Initial Coin Offerings has suddenly emerged to be a fast growing funding source for technology startups, and by July this year, almost $1,3 billion has been raised through this funding mechanism, where more than half of the amount was raised in June. With this speed of adoption, wither someone has figured out something ingenious to fill a gap in the market, or we are looking at a greed-driven bubble.
For those unfamiliar with the concept of ICOs (Initial Coin Offerings), An ICO has become an alternative mechanism to raise capital where a company instead of issuing shares to investors sells digital tokens or coins such as ether or bitcoin to fund their company. Investors are not given any stake in the company nor any future voting rights in contrast to a stock offering. A comprehensive report published by Autonomous NEXT provide this analogy to explain exactly how an ICO work.
“Imagine there are plans to open a new casino, and for funding, the casino sells its own plastic chips before opening, in anticipation of customers using these chips and creating economic value. “Further, the buyers start trading these chips based on the expected value of the casino, how well attended it will be, and whether other chip holders are trading.”
Just like chips at a casino, the tokens have an inherent functional value, e.g. XRP fuels transactions on the Ripple Protocol and Ether acts as the engine for the smart contracts system of Ethereum. This raises the question whether all the ICOs are offering tokens with an actual functional value, or whether tokens are issued primarily for speculation.
The first question everyone should ask himself or herself in that case is whether the company at hand benefits from using blockchain technology over a traditional database or ledger? Unless you are dependent on inherent functions of the consensus mechanism in the blockchain technology such as immutability, provenance between numerous stakeholders, or could benefit from a smart contract layer, a good old-fashioned database may be sufficient. There are many examples of digital currencies with no need for a blockchain. Take World of Warcraft Gold for instance, a virtual currency that has been traded for real world money for years. Since this currency exists solely in Blizzards closed environment, there is no need for any blockchain to validate or record transactions. There is reason to believe that many ICOs are offering tokens or coins without any real functional value. ICOs like ‘jokecoin’ and ‘uselesscoin’ are still seeing hundreds of thousands of dollars invested, proving that real money is being invested in useless coins
Another cause for concern is the sheer number of ICOs and the amount of capital raised in a very short time. Autonomous calculated that $26m was raised from ICOs in 2014, $14m in 2015 and $222m last year. It found that by the second week of July there had been 56 token sales this year, raising $1.27bn in total. More than half of this year’s proceeds have been raised since the start of June, as the price of leading cryptocurrencies such as bitcoin and ether surged to record highs. We are even starting to see companies reaching unicorn valuations of over 1 billion USD through ICOs.

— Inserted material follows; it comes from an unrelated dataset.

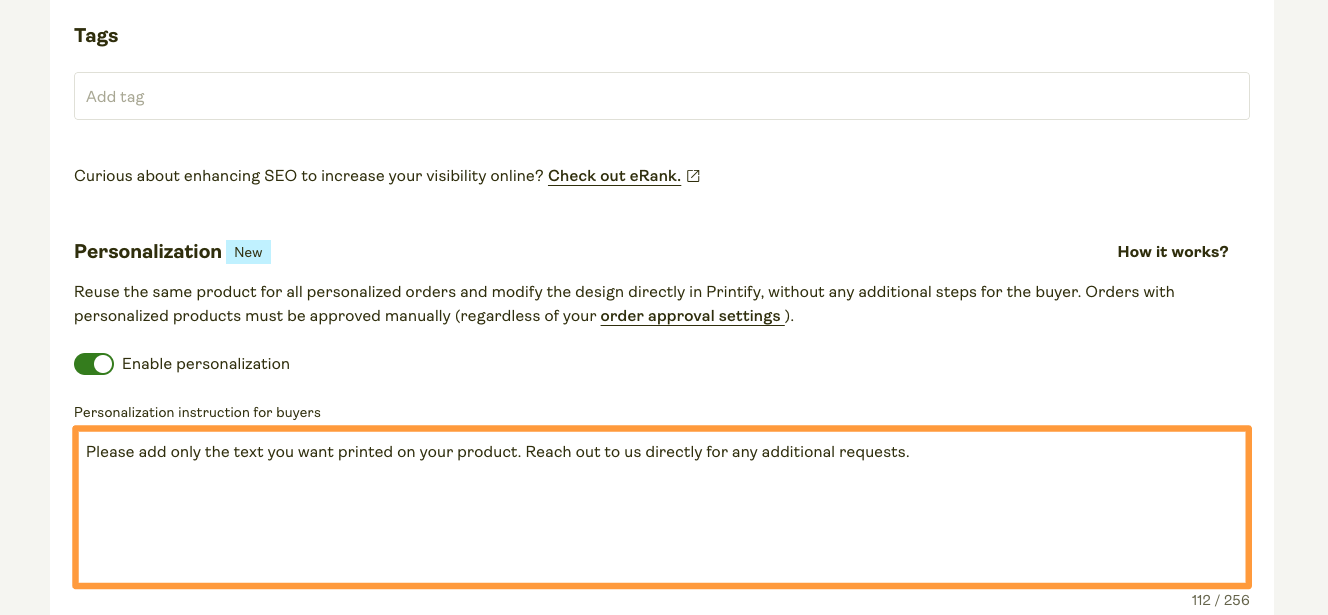Click the Personalization section heading
This screenshot has height=615, width=1328.
pyautogui.click(x=147, y=251)
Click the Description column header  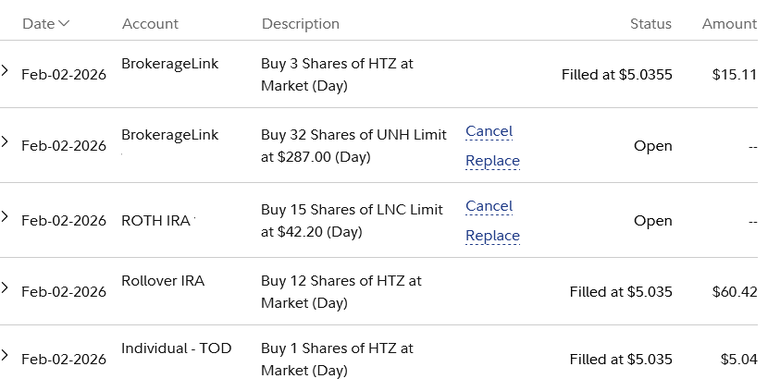(300, 23)
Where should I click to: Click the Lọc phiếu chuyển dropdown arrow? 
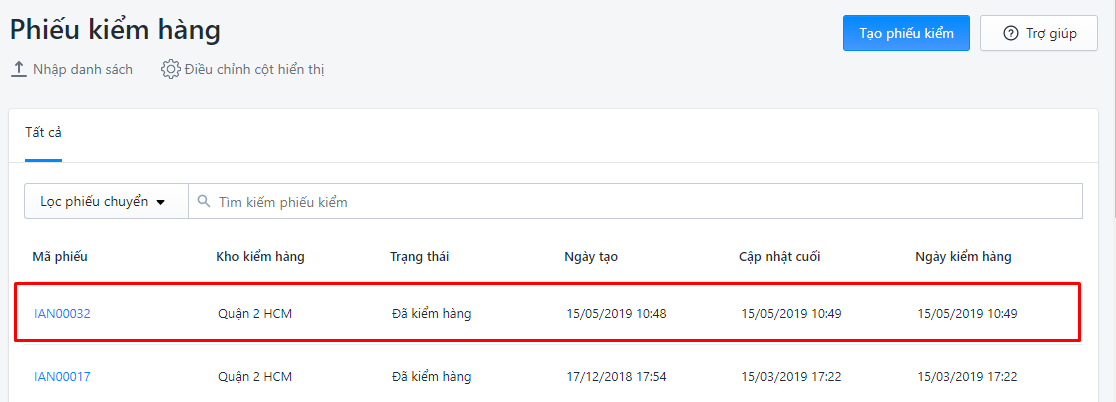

For existing and potential investors, the number of altcoins being launched should raise some serious concerns regarding liquidity and second-hand market. A unicorn valuation is of little to no value it the underlying token/coin is illiquid.
ICOs are often referred to as a cross-breed between an IPO and a crowdfunding campaign, as supporters sign up for a project similar to a crowdfunding campaign, while at the same time looking for a future return on their investments as the expect token value to rise. To set ICOs as a funding source in context, this year’s total investments are still a tiny fraction of the $34bn raised via crowdfunding platforms back in 2015. Even though Crowdfunding had its number of hopeless investments in its early days, it has proven to be a serious funding option. Time will tell if this also will be the case for ICOs as a funding mechanism.
With the value of popular cryptocurrencies such as btc, ether and XRP rising to record highs this year, it is reasonable to believe that the sudden explosion in number of ICOs are driven by the desire to get on early on what could the next best thing. Opportunistic investors with little to no technical expertise to evaluate whether an ICO is backing tokens with a function value or not hoping to cash in on what they perceive as easy money should prepare for a rude awakening. Both South Korea and China announced this week that they have outlawed ICOs, saying ICOs have “seriously disrupted the economic and financial order”, and SEC has warned against the legality of some ICOs.
Even though the jury is still out on whether we are witnessing a bubble or not, one thing is for certain, there will be losses. After months of unprecedented appreciation, almost every digital currency is seeing double-digit losses over the last 48 hours. Regardless of whether the market is experiencing a correction as it matures and consolidates or whether we are witnessing a market collapse, winter is coming for many hopeful altcoin investors.